Keep this point in mind while we take a detour to talk about Galadriel herself. She is great, as we have established. But greatness, in Tolkien's works, rarely comes without a cost. On her youth in Valinor, Galadriel heard the words of Melkor and Fëanor, both her enemies, and was aflamed by them, desiring a kingdom and ruleship over others. Latter she crossed the mountains with her husband, and together they “fought the great defeat”. By that we mean the fading of the elves and the dominion of Men, yes; but also her own fading, and the loss of her own dominion. The end of the third Age means, to Galadriel, the defeat of everything she built in Middle-earth, everything she left Aman and crossed the Helcaraxë for.
And so comes The Fellowship of the Ring, and Frodo brings the One Ring straight to Galadriel. This is her great temptation, for the Ring offers everything she ever wanted: power, dominion, and resistance against the fading. The Ring could beat the Great Defeat. And Galadriel would become a monster by it.

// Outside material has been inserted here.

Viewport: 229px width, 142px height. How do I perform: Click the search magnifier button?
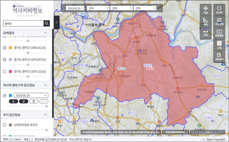47,23
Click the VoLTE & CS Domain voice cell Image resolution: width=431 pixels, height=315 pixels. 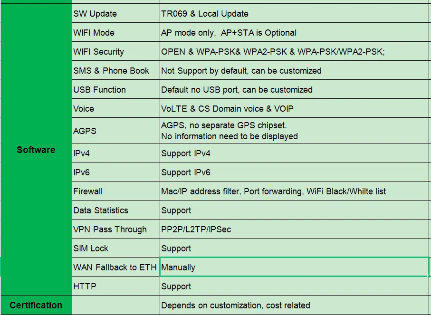click(x=295, y=109)
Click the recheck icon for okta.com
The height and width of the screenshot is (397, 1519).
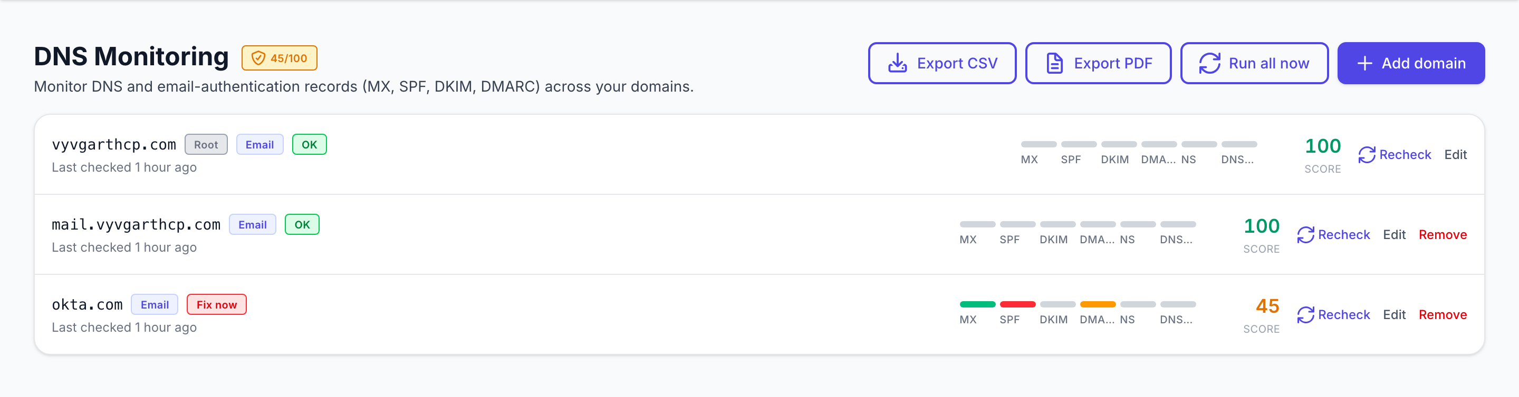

“And now at last it comes. You will give me the Ring freely! In place of the Dark Lord you will set up a Queen. And I shall not be dark, but beautiful and terrible as the Morning and the Night! Fair as the Sea and the Sun and the Snow upon the Mountain! Dreadful as the Storm and the Lightning! Stronger than the foundations of the earth. All shall love me and despair!”
She lifted up her hand and from the ring that she wore there issued a great light that illuminated her alone and left all else dark. She stood before Frodo seeming now tall beyond measurement, and beautiful beyond enduring, terrible and worshipful.
Galadriel, however, refused the Ring.
Then she let her hand fall, and the light faded, and suddenly she laughed again, and lo! she was shrunken: a slender elf-woman, clad in simple white, whose gentle voice was soft and sad.
“I pass the test”, she said. “I will diminish, and go into the West and remain Galadriel.”
In the end, Galadriel is the greatest of the Noldor. Not because of her power, but because of her abdication of it.
The love for one’s creation is a pervasive theme of The Silmarillion. Even Melkor’s rebellion is a subcreative one, founded on the desire to create things by himself. Time and time again the wise and mighty fell into the trap of seeing their works as ends in themselves, instead of a reflection of the work of the One.
But not Galadriel. Though mighty, she avoided the trap. She accepted the end of Lothlórien, and her own. Like Turgon, Galadriel fell in love with her own creation. But unlike Turgon, she knew when it was the time to let go.